[Directions for this task]
Copy the text about Trump's inner circle between "The new campaign" and "has dwindled further.", inclusive, substituting "veteran advisers" for "longtime advisers".

[Document passage]

________________________

He insists he cares little about the other Republicans people may want to run and denies that he even considers Ron DeSantis a rival. “I don’t feel that,” he said, “I endorsed Ron, he was at 3, and as soon as I endorsed him, he went to first place, he was not gonna win, then —” I stopped him. The question was about the 2024 presidential primary, I said. “Yeah, no, I meant when he ran for governor, as you know, he was running and then he came to me for an endorsement because he was not, you know, he was at 3 percent.” With his blessing, Trump said, “the race was over, and I think Ron knows that better than anybody. We have a good relationship, and, uhh, there may be some others soon, but that’s okay.” He cited a recent poll that had him beating DeSantis by a margin of 58 percent to 10 percent. (Never content, Trump had overstated things slightly: DeSantis was at 16, not 10. In the averages, meanwhile, he beats DeSantis 53 to 21 and Biden 43 to 41.)

He’s mad…

The new campaign is going to be lit:

Trump left the White House and returned to Mar-a-Lago with a few junior aides and even fewer longtime advisers, and since then, the list of loyalists who have not betrayed or been betrayed by him has dwindled further.

“The circle’s very small,” a current Trump adviser said. “Obviously, a lot of these Cabinet officials and others who have been going out there” — going out there meaning going public in opposition to Trump or his version of the election and his effort to cling to power — “they are blacklisted or cast out.”

The org chart for the pre-campaign is a Jackson Pollock of people hovering nearby or maneuvering in secret or making trips to Bedminster or launching into the ether the notion that they might do this or that job when the time comes. “Everybody does their own thing,” the adviser said.

________________________

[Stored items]
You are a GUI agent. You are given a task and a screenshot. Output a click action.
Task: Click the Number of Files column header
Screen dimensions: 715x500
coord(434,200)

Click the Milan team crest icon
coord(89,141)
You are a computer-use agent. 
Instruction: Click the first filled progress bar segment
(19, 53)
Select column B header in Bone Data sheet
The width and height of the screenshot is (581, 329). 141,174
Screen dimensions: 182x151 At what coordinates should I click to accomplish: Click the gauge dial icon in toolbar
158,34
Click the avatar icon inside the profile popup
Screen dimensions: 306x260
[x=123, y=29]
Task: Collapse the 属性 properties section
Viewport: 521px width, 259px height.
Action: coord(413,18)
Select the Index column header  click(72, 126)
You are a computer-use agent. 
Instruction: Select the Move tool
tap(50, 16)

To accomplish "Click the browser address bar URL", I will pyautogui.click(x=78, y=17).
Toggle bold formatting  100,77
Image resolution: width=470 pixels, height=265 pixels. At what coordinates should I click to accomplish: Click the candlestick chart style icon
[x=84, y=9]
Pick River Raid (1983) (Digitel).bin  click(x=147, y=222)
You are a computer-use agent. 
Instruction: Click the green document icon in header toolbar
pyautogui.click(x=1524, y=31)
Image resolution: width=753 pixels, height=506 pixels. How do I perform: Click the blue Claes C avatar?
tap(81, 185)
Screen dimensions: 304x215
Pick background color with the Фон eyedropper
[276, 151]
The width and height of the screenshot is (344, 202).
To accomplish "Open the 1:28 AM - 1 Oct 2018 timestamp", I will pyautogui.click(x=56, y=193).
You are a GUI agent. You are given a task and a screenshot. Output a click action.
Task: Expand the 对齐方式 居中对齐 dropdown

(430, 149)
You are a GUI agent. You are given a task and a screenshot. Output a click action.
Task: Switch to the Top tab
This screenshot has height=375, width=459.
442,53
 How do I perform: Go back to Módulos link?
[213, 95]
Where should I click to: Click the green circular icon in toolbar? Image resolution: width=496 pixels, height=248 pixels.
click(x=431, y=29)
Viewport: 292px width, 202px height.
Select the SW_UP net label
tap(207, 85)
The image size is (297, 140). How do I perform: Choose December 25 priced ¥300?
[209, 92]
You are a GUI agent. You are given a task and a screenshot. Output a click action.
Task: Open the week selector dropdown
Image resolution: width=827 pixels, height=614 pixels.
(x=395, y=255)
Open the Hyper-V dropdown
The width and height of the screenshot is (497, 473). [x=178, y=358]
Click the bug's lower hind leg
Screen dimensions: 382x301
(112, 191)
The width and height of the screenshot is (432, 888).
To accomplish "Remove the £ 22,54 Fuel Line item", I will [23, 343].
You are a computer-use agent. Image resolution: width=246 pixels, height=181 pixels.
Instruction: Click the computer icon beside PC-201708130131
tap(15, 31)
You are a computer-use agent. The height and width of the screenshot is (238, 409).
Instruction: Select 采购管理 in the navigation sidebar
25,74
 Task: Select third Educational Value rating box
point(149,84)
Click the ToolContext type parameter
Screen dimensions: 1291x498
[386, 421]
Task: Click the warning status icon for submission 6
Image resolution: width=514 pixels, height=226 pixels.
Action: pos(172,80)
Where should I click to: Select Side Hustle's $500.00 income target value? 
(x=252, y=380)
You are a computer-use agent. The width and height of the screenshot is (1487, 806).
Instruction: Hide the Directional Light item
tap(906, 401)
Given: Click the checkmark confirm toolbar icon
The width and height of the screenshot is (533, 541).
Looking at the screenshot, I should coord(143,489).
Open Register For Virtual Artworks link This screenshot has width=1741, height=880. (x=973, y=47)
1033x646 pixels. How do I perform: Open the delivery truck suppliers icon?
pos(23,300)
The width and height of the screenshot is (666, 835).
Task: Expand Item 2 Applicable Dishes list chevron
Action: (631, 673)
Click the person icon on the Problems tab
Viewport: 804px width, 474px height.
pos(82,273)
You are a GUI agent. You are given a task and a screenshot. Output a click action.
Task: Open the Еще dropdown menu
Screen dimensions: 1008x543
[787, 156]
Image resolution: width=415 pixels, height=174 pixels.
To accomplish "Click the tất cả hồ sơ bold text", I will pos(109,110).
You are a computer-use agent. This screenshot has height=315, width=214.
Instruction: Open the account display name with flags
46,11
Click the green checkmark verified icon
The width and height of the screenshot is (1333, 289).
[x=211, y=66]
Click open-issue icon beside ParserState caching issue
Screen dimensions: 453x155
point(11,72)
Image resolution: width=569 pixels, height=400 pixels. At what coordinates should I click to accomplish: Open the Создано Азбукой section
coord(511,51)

________________________

[Expected output]
The new campaign is going to be lit:

Trump left the White House and returned to Mar-a-Lago with a few junior aides and even fewer veteran advisers, and since then, the list of loyalists who have not betrayed or been betrayed by him has dwindled further.